Saved data entries:
===
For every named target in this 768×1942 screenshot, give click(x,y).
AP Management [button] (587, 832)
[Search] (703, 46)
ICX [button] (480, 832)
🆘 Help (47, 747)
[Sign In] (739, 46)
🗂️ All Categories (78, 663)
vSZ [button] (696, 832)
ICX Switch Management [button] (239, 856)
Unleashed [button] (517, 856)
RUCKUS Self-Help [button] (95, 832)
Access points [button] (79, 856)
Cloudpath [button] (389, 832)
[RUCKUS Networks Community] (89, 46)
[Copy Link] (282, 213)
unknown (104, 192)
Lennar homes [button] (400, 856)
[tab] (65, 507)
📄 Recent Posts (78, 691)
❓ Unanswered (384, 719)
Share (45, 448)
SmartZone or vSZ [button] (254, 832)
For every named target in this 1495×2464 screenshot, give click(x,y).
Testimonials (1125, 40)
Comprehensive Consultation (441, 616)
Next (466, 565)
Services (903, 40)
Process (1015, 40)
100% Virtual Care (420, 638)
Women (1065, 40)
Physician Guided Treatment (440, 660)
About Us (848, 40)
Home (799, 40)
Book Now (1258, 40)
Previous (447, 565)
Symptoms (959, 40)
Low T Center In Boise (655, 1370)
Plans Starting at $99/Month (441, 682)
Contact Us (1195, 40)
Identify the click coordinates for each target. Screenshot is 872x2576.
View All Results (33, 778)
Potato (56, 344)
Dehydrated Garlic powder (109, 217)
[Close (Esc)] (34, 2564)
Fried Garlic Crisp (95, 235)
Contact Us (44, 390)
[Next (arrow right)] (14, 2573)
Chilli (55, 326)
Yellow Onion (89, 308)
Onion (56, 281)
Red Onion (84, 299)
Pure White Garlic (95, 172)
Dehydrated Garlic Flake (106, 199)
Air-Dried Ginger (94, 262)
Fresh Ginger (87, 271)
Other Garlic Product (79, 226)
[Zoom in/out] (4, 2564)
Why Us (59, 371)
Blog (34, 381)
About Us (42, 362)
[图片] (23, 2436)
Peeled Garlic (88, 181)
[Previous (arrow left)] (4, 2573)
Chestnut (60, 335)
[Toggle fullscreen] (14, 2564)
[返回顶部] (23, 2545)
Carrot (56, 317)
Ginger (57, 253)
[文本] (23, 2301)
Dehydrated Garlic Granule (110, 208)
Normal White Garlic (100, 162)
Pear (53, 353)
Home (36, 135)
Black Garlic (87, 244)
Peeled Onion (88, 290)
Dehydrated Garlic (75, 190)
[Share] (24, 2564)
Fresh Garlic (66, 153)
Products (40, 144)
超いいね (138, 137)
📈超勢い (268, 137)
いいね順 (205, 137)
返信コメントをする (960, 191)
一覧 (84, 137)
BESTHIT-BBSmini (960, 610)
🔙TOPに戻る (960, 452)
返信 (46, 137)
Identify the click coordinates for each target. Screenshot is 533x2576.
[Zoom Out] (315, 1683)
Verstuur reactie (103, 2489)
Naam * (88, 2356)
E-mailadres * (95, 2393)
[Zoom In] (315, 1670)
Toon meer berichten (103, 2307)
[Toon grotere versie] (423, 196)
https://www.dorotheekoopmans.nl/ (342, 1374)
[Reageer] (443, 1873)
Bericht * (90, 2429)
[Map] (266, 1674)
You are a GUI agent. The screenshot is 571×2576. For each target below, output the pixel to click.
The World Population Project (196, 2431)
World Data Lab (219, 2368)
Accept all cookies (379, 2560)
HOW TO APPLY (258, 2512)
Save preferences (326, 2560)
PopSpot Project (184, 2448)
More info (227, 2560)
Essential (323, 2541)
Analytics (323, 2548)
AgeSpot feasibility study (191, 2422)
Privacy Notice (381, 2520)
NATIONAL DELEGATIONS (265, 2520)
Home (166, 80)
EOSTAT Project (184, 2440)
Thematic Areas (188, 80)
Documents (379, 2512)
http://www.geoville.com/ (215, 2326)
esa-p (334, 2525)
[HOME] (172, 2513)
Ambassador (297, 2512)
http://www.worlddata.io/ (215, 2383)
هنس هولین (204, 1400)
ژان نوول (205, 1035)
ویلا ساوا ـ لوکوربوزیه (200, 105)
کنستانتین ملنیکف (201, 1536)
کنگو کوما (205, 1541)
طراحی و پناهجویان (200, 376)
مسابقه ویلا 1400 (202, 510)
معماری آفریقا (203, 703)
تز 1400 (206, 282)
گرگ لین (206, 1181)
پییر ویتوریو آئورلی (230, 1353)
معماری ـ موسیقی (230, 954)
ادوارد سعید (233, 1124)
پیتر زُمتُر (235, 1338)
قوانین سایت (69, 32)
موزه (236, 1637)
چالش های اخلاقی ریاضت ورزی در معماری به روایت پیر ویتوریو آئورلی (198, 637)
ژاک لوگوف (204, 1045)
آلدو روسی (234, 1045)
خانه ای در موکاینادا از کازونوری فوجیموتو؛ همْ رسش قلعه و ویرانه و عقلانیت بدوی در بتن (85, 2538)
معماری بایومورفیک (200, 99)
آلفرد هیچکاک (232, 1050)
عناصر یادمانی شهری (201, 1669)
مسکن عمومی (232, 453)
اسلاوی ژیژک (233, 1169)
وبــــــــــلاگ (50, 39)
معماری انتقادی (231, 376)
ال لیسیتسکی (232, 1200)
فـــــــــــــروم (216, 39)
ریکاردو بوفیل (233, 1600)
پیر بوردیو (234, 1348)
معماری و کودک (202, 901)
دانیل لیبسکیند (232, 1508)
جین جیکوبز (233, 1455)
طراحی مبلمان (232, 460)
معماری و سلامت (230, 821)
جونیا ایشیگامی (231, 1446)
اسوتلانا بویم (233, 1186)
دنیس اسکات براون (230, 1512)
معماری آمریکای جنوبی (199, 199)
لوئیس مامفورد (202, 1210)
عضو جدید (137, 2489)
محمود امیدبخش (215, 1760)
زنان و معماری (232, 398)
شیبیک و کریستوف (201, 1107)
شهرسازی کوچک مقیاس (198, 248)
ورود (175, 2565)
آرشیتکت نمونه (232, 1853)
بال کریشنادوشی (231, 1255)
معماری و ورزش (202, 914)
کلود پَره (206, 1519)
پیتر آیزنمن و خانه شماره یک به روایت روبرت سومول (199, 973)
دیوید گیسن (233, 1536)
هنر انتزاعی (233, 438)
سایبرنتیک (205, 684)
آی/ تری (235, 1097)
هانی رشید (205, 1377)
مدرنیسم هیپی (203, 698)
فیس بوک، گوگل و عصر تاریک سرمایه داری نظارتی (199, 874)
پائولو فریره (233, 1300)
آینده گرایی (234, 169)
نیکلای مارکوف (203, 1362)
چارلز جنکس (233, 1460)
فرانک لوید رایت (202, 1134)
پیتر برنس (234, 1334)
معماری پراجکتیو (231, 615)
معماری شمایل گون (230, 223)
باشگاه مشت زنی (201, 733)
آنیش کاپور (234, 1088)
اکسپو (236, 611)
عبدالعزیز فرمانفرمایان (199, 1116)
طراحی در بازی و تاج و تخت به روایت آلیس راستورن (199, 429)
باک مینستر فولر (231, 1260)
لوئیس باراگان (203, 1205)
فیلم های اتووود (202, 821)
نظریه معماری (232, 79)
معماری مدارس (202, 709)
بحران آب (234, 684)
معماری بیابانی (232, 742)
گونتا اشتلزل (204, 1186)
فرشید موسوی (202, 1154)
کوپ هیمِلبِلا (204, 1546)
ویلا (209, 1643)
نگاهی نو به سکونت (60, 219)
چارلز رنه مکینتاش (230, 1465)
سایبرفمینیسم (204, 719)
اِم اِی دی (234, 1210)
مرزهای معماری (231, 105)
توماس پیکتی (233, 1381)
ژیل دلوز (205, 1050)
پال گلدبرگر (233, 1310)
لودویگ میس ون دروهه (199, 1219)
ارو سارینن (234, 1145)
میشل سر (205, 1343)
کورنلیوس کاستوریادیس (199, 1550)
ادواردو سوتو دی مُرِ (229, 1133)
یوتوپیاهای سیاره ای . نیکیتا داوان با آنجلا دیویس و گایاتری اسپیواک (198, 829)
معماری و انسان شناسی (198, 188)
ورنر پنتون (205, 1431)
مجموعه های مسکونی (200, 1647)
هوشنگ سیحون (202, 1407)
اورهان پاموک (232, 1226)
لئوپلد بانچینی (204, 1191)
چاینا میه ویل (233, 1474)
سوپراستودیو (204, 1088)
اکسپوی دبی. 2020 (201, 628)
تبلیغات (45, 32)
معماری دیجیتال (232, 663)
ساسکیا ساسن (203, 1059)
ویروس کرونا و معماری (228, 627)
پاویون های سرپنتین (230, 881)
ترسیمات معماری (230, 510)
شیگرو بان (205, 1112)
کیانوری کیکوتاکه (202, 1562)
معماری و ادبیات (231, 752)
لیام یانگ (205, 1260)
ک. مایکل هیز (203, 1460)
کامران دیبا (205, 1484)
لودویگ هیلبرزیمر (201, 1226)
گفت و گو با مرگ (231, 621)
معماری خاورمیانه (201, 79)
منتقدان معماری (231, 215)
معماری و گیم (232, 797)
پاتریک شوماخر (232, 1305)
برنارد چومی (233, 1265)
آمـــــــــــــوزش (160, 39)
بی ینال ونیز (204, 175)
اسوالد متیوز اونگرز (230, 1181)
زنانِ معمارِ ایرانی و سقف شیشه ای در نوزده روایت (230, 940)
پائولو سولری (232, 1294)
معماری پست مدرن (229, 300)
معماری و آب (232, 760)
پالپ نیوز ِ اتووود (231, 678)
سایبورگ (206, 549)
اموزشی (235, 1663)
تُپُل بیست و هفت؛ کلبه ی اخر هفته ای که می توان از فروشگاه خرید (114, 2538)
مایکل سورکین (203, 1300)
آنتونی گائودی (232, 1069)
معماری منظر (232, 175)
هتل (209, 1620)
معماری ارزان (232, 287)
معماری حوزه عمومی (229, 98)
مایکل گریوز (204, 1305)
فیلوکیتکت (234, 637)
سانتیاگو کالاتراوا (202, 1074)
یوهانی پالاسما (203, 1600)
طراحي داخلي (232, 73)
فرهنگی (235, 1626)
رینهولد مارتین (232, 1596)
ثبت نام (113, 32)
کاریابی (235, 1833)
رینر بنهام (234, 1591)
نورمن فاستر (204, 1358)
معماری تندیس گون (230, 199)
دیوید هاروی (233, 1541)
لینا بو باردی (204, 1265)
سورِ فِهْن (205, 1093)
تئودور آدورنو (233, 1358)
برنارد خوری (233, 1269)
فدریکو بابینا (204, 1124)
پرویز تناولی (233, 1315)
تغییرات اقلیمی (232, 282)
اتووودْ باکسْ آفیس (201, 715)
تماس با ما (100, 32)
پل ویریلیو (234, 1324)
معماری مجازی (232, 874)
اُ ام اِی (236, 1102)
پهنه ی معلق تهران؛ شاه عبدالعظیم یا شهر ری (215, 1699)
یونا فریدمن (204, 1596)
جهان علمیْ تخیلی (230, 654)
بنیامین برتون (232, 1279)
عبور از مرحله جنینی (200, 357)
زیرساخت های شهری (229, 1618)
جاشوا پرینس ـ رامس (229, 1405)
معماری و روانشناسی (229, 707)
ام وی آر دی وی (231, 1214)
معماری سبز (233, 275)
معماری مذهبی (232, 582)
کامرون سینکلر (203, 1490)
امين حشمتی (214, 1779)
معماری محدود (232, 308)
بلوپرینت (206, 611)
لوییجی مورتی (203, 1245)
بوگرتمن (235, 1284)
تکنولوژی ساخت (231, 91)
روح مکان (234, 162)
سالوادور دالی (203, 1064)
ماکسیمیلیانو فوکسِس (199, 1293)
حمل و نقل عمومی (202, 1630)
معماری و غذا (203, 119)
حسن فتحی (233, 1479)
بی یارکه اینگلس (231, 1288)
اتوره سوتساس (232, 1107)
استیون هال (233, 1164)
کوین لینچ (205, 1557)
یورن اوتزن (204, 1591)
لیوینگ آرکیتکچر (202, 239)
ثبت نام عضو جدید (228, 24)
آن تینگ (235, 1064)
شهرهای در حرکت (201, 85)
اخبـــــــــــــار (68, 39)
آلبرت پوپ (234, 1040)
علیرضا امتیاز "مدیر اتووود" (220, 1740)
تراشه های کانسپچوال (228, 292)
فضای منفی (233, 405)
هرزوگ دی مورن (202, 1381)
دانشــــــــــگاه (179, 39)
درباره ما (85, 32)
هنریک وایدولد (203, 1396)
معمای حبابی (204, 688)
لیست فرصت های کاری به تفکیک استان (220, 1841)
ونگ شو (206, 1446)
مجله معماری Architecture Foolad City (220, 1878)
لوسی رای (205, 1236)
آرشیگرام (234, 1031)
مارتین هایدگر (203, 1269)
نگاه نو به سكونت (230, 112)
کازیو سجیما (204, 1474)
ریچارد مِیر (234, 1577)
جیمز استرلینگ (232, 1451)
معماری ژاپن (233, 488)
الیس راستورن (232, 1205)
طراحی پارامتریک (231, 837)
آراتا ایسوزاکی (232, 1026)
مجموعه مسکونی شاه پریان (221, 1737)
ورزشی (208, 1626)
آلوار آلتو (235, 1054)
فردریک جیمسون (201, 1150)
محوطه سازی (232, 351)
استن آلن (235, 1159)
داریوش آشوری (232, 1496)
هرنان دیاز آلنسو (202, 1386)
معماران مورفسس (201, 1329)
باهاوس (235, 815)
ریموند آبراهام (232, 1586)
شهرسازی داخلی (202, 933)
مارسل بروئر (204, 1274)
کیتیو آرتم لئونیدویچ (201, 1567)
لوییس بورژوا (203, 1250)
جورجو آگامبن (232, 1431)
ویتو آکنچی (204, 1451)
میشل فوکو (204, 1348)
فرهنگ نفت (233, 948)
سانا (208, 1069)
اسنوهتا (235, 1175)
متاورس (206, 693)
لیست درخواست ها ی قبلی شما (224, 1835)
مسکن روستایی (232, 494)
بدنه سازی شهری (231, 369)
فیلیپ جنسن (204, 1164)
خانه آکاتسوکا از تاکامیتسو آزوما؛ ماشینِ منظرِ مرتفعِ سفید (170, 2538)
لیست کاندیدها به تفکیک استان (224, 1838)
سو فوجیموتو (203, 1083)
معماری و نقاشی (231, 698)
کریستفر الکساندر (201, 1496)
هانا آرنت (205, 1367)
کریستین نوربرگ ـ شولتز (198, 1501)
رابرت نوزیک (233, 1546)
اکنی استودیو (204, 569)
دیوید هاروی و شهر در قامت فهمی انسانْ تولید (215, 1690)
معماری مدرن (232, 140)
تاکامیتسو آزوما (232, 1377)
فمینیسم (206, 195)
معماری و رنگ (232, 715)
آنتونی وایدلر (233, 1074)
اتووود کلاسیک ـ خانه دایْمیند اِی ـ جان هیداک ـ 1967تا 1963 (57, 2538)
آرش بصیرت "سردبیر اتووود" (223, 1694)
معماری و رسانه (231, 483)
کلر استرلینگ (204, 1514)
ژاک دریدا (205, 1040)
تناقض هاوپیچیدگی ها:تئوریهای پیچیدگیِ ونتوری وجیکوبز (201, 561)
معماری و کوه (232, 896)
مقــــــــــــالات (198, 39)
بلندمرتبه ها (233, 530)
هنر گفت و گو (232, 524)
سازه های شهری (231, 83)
===
**Work instructions**
All that belongs in the answer is the run of lines above from the line containing "طراحی پارامتریک (231, 837)" through the line containing "مارسل بروئر (204, 1274)", exactly as written.

**Written solution**
طراحی پارامتریک (231, 837)
آراتا ایسوزاکی (232, 1026)
مجموعه مسکونی شاه پریان (221, 1737)
ورزشی (208, 1626)
آلوار آلتو (235, 1054)
فردریک جیمسون (201, 1150)
محوطه سازی (232, 351)
استن آلن (235, 1159)
داریوش آشوری (232, 1496)
هرنان دیاز آلنسو (202, 1386)
معماران مورفسس (201, 1329)
باهاوس (235, 815)
ریموند آبراهام (232, 1586)
شهرسازی داخلی (202, 933)
مارسل بروئر (204, 1274)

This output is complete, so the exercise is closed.